- **WHAT YOU HAVE TO DO**
Write out, please, the lines from the beginning of the material to the line with "Click the 'Set", including both ends and nothing else.

- **INFORMATION SHOWN**

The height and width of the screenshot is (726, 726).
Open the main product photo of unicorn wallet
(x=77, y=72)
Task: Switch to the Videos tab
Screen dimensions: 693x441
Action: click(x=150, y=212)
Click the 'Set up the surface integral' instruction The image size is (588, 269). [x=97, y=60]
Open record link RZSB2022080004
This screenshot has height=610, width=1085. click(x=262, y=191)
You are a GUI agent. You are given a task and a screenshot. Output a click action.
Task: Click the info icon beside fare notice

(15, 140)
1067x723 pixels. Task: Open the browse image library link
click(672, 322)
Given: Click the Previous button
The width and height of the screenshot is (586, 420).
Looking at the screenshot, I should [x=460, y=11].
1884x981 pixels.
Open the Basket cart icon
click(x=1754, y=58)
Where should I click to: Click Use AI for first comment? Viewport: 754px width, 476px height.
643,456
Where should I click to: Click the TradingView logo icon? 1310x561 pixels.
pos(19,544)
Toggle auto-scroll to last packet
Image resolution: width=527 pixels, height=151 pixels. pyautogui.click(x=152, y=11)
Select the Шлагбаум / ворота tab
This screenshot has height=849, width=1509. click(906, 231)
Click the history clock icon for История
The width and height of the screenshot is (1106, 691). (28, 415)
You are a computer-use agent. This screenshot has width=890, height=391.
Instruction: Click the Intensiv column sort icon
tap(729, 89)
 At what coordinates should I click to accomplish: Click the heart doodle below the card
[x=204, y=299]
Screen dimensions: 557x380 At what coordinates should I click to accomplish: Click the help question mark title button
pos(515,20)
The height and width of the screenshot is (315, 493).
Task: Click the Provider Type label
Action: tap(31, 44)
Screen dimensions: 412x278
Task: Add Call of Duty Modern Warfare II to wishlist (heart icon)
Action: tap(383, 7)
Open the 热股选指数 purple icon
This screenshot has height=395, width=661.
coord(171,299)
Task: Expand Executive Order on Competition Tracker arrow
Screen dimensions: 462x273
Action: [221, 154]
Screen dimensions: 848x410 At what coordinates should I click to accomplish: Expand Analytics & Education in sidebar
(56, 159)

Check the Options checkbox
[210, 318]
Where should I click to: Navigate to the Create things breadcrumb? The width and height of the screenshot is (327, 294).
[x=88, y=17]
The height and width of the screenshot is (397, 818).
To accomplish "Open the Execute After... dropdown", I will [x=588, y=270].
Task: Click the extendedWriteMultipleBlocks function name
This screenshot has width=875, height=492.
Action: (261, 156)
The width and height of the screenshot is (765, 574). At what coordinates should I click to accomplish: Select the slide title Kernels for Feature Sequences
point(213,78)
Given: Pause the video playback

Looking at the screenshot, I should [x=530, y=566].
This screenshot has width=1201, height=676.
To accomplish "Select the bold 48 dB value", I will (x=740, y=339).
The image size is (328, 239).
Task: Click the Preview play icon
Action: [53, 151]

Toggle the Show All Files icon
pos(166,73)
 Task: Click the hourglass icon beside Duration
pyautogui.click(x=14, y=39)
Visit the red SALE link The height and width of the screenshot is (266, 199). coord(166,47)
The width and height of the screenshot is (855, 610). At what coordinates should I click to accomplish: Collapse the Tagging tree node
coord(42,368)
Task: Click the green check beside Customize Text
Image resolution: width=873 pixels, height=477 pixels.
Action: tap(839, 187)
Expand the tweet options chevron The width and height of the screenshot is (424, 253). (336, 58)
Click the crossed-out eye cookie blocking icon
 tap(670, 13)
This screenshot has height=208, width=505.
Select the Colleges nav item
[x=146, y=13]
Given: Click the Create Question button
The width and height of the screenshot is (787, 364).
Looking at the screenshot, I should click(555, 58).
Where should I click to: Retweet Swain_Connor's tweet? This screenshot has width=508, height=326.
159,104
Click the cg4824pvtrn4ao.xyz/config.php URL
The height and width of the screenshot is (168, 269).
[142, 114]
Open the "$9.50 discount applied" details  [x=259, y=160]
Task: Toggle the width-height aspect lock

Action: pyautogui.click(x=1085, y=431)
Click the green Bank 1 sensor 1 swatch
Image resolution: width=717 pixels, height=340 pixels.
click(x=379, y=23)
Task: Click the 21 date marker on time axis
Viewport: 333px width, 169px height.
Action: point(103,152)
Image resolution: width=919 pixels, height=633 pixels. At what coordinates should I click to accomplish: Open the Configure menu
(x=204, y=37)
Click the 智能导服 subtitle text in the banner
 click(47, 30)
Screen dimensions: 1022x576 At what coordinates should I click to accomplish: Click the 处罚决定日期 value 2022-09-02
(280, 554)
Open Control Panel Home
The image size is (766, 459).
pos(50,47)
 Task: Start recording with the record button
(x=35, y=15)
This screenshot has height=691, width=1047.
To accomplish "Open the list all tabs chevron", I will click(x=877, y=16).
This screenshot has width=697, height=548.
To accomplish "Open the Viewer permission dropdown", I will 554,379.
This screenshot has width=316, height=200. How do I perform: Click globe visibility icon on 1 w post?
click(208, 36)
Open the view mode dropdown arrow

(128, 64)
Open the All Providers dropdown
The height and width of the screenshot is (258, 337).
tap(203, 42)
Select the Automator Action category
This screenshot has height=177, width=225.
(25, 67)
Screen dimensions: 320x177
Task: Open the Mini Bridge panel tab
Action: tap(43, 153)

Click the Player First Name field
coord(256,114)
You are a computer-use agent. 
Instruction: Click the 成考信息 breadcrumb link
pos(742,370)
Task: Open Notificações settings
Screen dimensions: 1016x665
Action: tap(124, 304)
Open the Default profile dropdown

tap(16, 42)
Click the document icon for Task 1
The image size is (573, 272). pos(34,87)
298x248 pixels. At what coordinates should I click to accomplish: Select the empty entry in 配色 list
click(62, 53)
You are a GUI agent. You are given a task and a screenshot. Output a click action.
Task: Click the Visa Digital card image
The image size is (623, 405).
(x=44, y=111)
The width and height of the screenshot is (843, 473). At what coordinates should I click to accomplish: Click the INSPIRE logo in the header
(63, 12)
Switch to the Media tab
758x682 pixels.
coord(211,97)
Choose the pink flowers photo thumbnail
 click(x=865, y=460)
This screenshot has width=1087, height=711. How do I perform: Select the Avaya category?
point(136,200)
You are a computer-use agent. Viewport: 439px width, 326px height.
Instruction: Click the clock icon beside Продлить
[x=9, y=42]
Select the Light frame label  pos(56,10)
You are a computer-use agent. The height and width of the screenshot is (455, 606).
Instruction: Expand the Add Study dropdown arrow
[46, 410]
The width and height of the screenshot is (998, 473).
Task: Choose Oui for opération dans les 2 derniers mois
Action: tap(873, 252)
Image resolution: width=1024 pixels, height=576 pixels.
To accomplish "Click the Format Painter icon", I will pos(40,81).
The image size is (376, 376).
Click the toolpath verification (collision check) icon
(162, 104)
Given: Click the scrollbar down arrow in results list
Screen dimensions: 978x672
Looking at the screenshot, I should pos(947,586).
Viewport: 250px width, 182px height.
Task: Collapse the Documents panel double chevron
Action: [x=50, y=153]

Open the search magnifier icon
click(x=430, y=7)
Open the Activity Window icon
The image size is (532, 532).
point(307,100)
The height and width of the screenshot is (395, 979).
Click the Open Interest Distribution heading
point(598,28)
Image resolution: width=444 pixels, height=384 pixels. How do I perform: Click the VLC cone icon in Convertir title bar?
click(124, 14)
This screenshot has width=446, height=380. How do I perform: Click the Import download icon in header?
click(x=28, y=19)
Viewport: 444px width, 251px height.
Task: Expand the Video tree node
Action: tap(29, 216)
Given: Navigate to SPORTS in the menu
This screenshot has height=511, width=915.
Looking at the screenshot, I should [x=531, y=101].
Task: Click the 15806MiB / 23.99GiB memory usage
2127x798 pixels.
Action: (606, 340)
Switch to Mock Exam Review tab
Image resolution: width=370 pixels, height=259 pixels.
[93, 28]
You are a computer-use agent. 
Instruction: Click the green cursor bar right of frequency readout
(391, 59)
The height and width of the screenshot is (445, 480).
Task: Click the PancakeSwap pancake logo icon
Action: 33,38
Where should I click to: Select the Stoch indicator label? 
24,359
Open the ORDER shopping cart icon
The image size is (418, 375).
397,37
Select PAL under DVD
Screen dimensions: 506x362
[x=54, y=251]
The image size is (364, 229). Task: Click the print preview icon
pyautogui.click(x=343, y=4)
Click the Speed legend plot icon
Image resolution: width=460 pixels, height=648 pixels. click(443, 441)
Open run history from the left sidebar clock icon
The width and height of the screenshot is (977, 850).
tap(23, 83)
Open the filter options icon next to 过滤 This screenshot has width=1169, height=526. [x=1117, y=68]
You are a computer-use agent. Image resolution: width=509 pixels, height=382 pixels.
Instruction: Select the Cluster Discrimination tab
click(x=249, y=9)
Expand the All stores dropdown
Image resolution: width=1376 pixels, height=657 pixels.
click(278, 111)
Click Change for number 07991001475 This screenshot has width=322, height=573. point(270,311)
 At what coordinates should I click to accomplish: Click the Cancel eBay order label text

- **EXPECTED ANSWER**
The height and width of the screenshot is (726, 726).
Open the main product photo of unicorn wallet
(x=77, y=72)
Task: Switch to the Videos tab
Screen dimensions: 693x441
Action: click(x=150, y=212)
Click the 'Set up the surface integral' instruction The image size is (588, 269). [x=97, y=60]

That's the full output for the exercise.